# GSM Dial-in-Router / Alternative zum MoRoS von Insys



## Benjamin (5 Juli 2007)

Hallo,

ich suche ein Dial-in-Router für GSM/GPRS auf Ethernet.
Das von mir favorisierte Gerät von Insys ist leider erst Ende des Jahres lieferbar.

Kennt jemand ähnliche Geräte in der Preisklasse < 900 €

Danke

Benjamin


----------



## eberle (20 Juli 2007)

*verfügbare GPRS-Ethernet-Router von Insys*

Es gibt von Insys drei Geräte, die als GPRS-Ethernet-Router arbeiten:

* INSYS GPRS 5.0 Ethernet: 1 Ethernetport, verfügbar ab Lager, optional auch mit EDGE!

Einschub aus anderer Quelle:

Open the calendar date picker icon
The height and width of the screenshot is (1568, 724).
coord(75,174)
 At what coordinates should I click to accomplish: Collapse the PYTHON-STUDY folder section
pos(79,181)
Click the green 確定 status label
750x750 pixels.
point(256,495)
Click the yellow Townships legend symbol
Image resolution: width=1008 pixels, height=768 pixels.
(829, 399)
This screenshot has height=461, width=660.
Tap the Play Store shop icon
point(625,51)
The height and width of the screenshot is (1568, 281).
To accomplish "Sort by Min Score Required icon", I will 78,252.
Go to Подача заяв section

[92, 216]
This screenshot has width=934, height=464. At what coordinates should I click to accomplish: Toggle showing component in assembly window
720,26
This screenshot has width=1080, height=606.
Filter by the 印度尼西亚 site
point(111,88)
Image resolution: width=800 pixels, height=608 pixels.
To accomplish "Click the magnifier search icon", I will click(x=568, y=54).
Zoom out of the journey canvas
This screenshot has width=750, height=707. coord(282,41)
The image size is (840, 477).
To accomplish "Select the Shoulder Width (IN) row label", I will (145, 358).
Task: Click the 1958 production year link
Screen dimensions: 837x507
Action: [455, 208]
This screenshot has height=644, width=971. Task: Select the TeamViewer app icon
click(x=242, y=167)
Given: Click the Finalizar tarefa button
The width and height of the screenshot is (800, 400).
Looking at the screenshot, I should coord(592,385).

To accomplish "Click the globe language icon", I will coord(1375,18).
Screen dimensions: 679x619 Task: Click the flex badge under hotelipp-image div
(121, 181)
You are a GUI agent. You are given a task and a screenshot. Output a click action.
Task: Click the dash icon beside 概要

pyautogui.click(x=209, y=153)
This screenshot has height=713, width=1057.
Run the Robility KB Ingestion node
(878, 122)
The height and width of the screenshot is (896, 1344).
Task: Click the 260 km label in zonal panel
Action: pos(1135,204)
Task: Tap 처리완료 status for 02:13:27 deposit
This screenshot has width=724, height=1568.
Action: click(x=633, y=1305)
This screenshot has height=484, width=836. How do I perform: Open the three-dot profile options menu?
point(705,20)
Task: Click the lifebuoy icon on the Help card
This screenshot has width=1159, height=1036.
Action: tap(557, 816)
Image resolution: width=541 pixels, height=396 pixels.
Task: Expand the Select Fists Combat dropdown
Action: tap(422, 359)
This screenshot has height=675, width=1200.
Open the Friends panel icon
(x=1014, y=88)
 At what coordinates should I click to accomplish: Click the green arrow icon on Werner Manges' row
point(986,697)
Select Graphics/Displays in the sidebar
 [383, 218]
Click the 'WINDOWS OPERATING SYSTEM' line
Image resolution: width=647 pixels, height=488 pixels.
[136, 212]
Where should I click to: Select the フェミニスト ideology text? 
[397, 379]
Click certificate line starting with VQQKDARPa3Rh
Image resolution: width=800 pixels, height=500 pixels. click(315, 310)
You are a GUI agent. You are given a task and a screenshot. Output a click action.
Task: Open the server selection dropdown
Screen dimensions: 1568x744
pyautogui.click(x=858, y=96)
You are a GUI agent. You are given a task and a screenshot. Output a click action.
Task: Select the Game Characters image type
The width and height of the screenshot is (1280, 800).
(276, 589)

* MoRoS GPRS: 4-Port-Switch (LAN)

* MoRoS GPRS PRO: zusätzliche Funktionen stateful Firewall, OpenVPN-Server und -Client, serielle Schnittstelle als serieller Server oder für 2. Modem (Redundanz)


MoRoS GPRS und MoRoS GPRS PRO sind ab Mitte August verfügbar - Sie müssen nicht bis zum Jahresende warten!!

Für weitere Details erreichen Sie mich unter weberle@insys-tec.de


----------



## Benjamin (20 Juli 2007)

Ja genau, der MoRoS GPRS ist aber noch nicht lieferbar (es hieß Quartal 3, davor Quartal 2 ... und dann wird erst mal eine Beta-Version auf den Markt geworfen). Deshalb suche ich ja eine Alternative. Den WebCommunicator habt ihr ja schlie0lich abgekündigt, ohne dass schon Ersatz vorhanden wäre.

Beim GPRS-Ethernet-Adapter muss man mit den gravierenden Einschränkungen der GPRS-Technik leben. GPRS-Geräte sind von außen nur mit größerem Aufwand erreichbar. Dies wird von den Anbietern aber nur zu gerne verschwiegen, sondern es werden nur die Vorteile herausgestellt.

Ich habe inzwischen ein _Net Box Wireless Router _von Net Module bestellt. Hat zwar keinen Switch, sieht aber dennoch ganz vernünftig aus.


----------



## eberle (20 Juli 2007)

*Verfügbarkeit MoRoS GPRS*

Es ist richtig, daß die GPRS-Netze in Deutschland (und in vielen anderen Ländern auch) pauschal Sicherheit vor Erreichbarkeit setzen und keine  eingehende IP-Verbindung zu den GPRS-Geräten zulassen. Diese Sicherheit hat natürlich auch Vorteile wie Schutz vor Angriffen und Schutz vor Überlastung und Kosten durch Müll, aber vor lauter Sicherheit geht dann gerade das nicht, was man im M2M-Bereich braucht. (Das ist für Consumer-Anwendungen kein Problem, aber für industrielle Nutzer eine massive Einschränkung. )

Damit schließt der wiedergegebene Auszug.